By Kirk Spano
I have stayed away from talking about the Fed lately because everybody else is doing it. I just supposed somebody would ask the "what if" I have been wondering about. So far I haven't heard it. So, I'll ask: What if the Fed both tightens and loosens this week? What if Federal Reserve Chairperson Janet Yellen raises interest rates and announces a short-term QE to offset increasing rates?
Back in the day, Bo Jackson showed us how impressive doing both could be. What if Janet Yellen takes a page from Bo and shows she knows how to do both? Right or wrong, likely or unlikely to happen, here's what I think may happen.
As I discussed several months ago, global growth will never be the same again, therefore, monetary policy normalization needs to be seen in a different light. Normal global growth rates will generally be in the 2% to 3% range going forward, not the 3% to 4% range we saw in the second half of the 20th century. Thus, central banks, should start moving toward more normal interest rates since global growth is currently at the high end of the "new normal" range.
The problem with the Federal Reserve raising short-term interest rates is that very few businesses or governments are ready for it. Why? Frankly because many businesses and most governments are behaving poorly. Businesses around the globe have borrowed to the hilt to support unsustainable capex programs and to mask executive skimming. Governments globally have promoted welfare programs as easy substitutes for rebuilding a global infrastructure that is trillions of dollars behind on deferred maintenance.
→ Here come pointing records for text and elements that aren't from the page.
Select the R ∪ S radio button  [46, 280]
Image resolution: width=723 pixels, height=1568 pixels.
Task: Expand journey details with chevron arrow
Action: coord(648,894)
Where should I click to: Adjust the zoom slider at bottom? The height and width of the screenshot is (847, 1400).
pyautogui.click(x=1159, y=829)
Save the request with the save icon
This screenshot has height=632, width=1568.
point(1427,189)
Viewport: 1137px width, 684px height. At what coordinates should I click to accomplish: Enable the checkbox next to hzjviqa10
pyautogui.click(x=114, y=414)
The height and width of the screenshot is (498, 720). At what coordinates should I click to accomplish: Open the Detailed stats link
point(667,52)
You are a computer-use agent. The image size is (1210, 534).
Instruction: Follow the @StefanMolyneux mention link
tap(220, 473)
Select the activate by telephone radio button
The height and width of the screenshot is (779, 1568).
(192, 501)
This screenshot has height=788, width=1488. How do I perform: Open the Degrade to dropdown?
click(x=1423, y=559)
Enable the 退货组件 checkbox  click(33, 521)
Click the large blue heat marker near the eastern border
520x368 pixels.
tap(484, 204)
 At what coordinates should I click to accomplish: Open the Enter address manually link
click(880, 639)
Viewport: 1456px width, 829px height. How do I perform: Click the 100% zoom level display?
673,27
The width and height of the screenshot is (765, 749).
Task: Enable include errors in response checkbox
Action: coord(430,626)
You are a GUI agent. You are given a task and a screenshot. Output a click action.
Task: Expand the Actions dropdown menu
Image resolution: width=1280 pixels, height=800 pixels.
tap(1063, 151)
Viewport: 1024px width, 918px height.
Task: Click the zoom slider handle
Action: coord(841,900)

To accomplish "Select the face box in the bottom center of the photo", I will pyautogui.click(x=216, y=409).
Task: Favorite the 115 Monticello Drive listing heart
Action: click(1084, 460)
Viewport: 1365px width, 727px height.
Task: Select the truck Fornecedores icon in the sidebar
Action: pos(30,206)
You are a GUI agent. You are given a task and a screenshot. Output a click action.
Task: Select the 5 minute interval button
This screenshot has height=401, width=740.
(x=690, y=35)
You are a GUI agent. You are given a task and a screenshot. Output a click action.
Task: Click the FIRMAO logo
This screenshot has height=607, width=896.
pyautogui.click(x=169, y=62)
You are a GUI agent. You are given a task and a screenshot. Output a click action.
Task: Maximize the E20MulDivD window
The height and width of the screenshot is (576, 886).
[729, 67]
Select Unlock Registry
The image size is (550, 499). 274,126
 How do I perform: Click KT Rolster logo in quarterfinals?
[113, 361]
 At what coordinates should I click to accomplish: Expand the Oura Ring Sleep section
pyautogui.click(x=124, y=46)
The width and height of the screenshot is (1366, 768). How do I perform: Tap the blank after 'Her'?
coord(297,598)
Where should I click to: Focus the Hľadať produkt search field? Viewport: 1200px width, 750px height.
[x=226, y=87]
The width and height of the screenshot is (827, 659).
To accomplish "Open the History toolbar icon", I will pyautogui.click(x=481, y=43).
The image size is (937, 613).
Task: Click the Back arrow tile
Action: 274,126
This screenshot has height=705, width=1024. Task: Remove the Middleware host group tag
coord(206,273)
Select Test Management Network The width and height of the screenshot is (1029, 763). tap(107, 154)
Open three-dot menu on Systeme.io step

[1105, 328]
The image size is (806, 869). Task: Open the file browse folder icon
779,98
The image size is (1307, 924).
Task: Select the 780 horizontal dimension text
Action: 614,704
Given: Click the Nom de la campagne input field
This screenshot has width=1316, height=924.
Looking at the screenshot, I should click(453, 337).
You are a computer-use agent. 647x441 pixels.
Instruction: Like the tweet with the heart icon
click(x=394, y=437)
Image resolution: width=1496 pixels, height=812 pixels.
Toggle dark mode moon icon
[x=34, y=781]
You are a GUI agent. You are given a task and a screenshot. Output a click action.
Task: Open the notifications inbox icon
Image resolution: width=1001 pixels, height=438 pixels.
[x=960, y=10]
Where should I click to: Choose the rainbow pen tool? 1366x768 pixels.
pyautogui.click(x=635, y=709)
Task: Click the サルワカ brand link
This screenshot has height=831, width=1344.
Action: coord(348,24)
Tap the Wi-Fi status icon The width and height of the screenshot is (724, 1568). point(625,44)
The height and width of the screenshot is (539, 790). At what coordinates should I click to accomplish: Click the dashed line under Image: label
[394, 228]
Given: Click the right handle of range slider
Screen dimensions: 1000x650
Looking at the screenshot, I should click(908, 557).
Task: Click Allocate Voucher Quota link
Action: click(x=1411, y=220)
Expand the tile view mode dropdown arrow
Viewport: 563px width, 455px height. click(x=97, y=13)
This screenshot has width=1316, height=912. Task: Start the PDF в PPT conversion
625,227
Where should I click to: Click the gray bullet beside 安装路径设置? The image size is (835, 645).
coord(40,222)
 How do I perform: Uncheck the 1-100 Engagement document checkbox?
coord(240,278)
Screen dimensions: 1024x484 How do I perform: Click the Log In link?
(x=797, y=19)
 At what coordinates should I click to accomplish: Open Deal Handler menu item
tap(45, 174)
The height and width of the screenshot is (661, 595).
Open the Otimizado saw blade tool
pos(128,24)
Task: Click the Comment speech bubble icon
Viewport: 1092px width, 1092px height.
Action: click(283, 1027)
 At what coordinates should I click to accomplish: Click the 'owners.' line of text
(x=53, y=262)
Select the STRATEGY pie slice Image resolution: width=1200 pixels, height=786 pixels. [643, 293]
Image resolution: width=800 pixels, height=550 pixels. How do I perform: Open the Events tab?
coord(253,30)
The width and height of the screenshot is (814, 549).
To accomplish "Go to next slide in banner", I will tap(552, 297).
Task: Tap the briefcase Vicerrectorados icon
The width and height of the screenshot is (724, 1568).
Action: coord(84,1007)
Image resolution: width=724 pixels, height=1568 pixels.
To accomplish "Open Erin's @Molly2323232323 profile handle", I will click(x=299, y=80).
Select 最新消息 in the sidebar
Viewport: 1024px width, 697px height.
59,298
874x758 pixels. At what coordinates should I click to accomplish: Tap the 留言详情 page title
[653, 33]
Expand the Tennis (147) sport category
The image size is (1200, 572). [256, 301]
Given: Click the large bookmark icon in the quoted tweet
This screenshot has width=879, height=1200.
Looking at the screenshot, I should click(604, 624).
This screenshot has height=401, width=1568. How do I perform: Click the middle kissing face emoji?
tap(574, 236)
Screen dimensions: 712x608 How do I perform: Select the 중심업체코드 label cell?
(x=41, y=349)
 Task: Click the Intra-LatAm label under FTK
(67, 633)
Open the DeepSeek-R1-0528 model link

In my opinion, the Fed should not kowtow to the type of irresponsible behavior we are seeing around the world. Rather, the Fed should start to nudge politicians, central banks and business leaders into reality-land by raising interest rates a quarter point and signaling another increase is imminent.
Of course, a pure stand-alone interest-rate increase could create financial havoc as banks quickly adjust their thinking on lending and debt covenants. It is feared that if the dollar spiked on such an audacious act as raising interest rates from zero to .25% that a financial death spiral could occur. While I think it's unlikely that would happen, I do respect the self-fulfilling-prophecy theory of bipolar behavioral economics.
The solution to avoiding a significant shock to the system as interest rates begin the process of getting closer to normal is relatively easy. Yellen should take a page out of Bern Bernanke's helicopter manual and simultaneously announce a moderately sized quantitative-easing program to run approximately the length of the interest-rate-tightening cycle. If the Fed bought several tens of billions of dollars worth of bonds per month over the next year or so, at a time that the U.S. needed to refinance sizable debt, the Fed would be achieving multiple ends: getting off the zero-bound, encouraging economic normalcy, promoting responsibility, deferring some U.S. debt and stimulating a very slow recovery.
For investors, speculating on what I am suggesting the Fed do is difficult at best. The Fed is probably thinking too symmetrically to go the Bo Jackson route. What I have done recently is a few trades of various volatility ETFs, including trading the iPath S&P 500 VIX Short-term Futures ETN /zigman2/quotes/202248173/composite VXX +27.30% . That vehicle is not for the faint of heart and can't be held much longer than a week or two. However, with a good trading approach, it is a good hedge and possibly a great speculative trade. Most people ought to simply sell an equity mutual fund or two and start looking for quality stocks to buy on the coming volatility instead.
Disclosure: Kirk and certain clients of Bluemound Asset Management do not own any of the securities mentioned. Kirk has not recommended at this time any of the securities mentioned in his investment letter Fundamental Trends. Neither Kirk nor Bluemound clients plan any transactions in the next three trading days. Opinions subject to change at any time without notice.